If mercy is NOT what is flowing through and to us, then we have gained absolutely nothing from this hike, and would be better off not having made it at all. You can look up for yourself in Matthew 18 what happened to this merciless monster mentioned above. It was not nice. Judgment received for mercy not shown is justice deserved.

If we are in the process of grasping what is going on here and in faith seeing the potential for living very differently and more humanly, then we see in Scripture all kinds of examples of merciful kindness. Merciful kindness is righteousness in its redeemed way.

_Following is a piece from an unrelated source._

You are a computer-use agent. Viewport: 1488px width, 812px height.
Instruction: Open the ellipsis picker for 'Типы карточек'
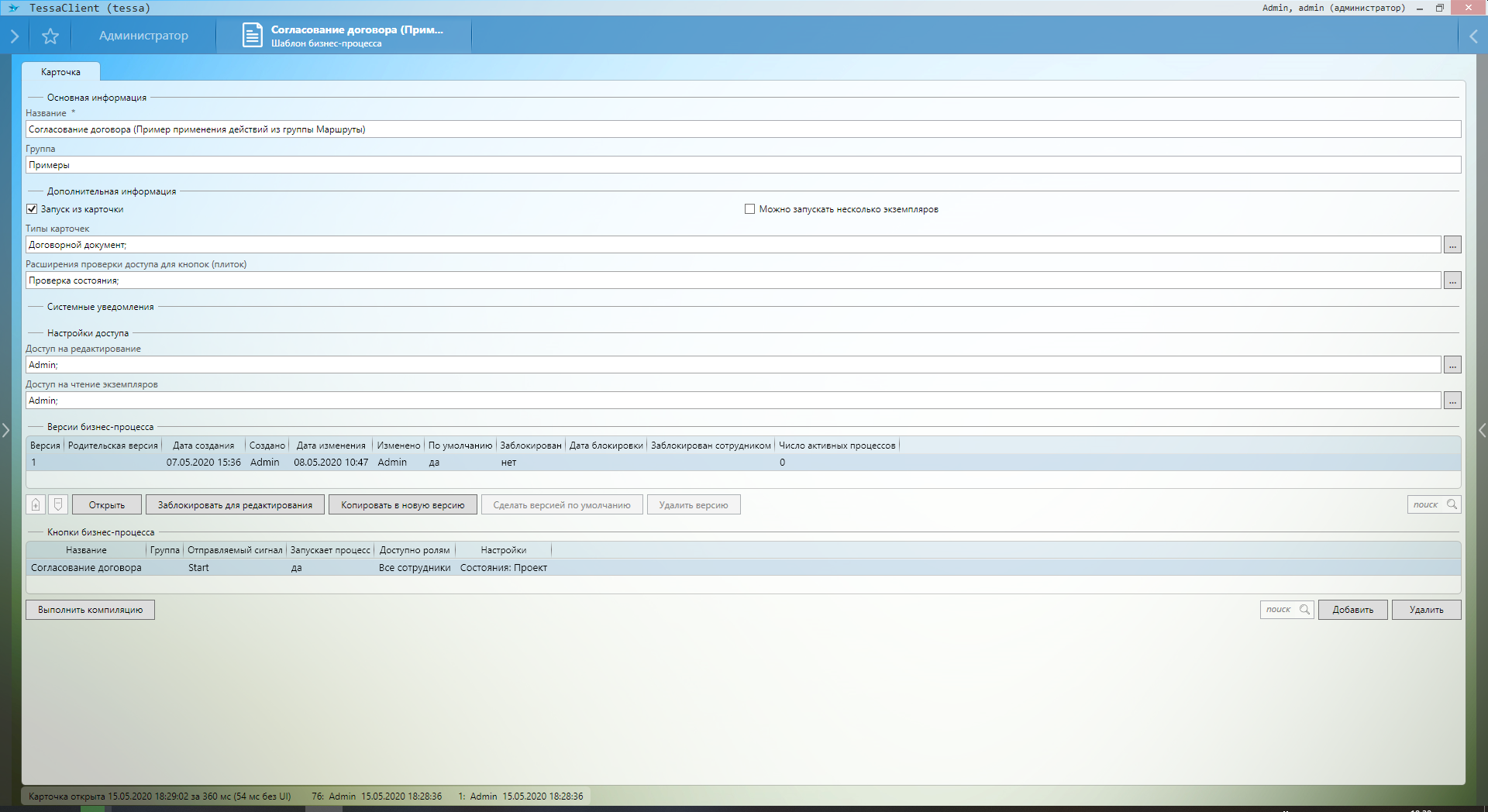tap(1452, 245)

The familiar parable of the Good Samaritan (Luke 10:25-37) is all about mercy or the lack thereof. The robbers obviously were merciless in robbing the victim and leaving him for dead. The priest and Levite who walked by were merciless in no less a way. The Samaritan was “the one who showed him mercy,” in the very words of the Lawyer who was testing Jesus to begin with. The battered Jew in the ditch surprisingly did not resist receiving mercy from an extremely odd source. The story is all about mercy.

“Have mercy on us” is the cry so frequently heard extended to Jesus, by the blind (Matthew 20:30), lepers (Luke 17:13) and many others. From hell the rich man who mercilessly failed to respond to Lazarus on his doorstep, cried out: “Father Abraham, have mercy on me!” By then it was simply too late for that.

We have no worship service or any other Christian encounter without mercy as central because it is so central to God’s nature and so central to our need. It is central that mercy be extended through us or there is simply something absolutely essential missing in us.

One doesn’t go to a car dealer to buy linens, a post office to buy celery, a hardware store to buy cookies, a theatre to find nuts and bolts. One does not go to a Christian Church to simply get morality. Strict morality is more apt to be found at a Mosque. In the Church we get and give mercy or it is not a Christian church.